We carry both natures inside us. People are built differently and depending on their temperament and their circumstances, one path may call to them more than the other. Sometimes both do.

Our culture has woven the two together seamlessly. Yoga itself is the best example. Patanjali describes the eight limbs of Ashtanga Yoga. They are Yama, Niyama, Asana, Pranayama, Pratyahara, Dharana, Dhyana and Samadhi. One of these limbs is Asana, or posture, yet only three of the 196 sutras deal with the body. The real weight falls on the final stages, above all Samadhi.

By the 15th century, the emphasis had shifted. The Hatha Yoga Pradipika of Svatmarama leaned heavily into physical postures, even though the ultimate goal stayed the same. Today’s yoga poses come mostly from this book. Here too you can see a quiet drift, from stilling the mind by transcending the body to moving the body with an intent to transform it.

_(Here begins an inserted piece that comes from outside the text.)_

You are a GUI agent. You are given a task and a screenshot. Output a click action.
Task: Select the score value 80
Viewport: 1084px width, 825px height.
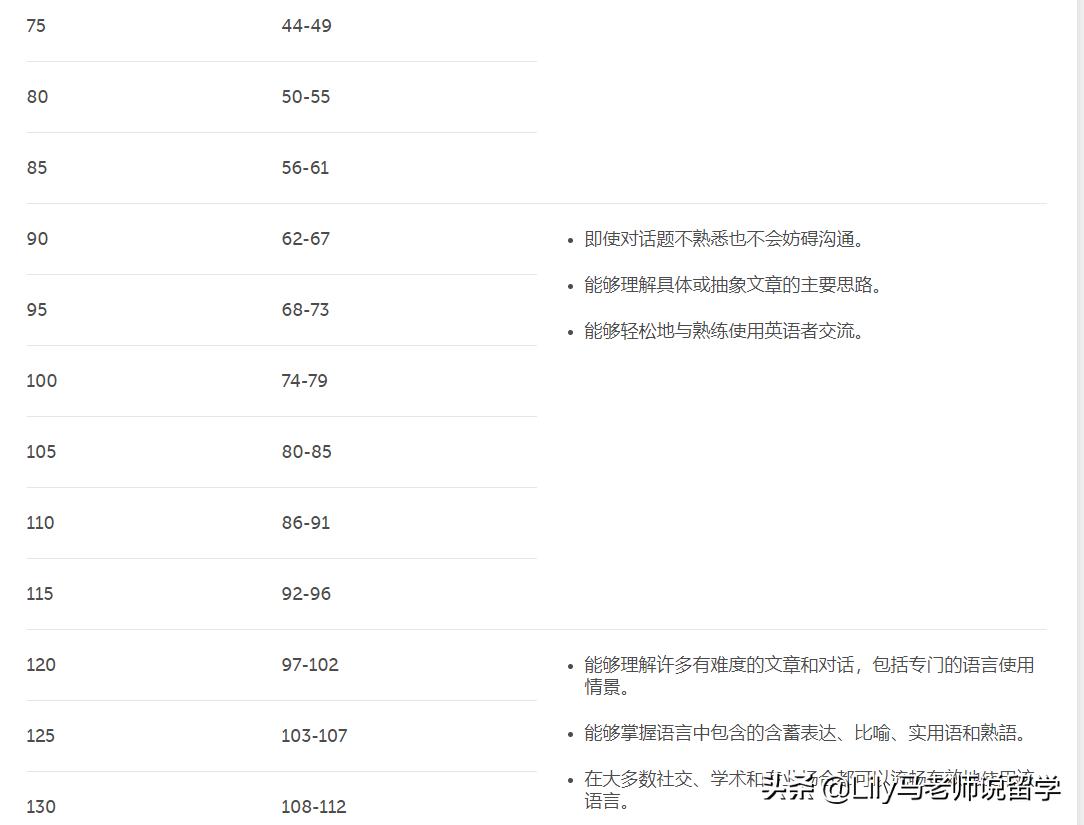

These two currents have always run beneath the surface, subtle and intertwined, because they rest on two basic facts of being alive, stillness and movement. As an Indian, I feel lucky to have had both within reach since childhood. They are stitched into everyday life. There is always a temple nearby where I can pray to my deity and connect through feeling. And there is always a Vipassana centre where I can sit, close my eyes and quiet my mind.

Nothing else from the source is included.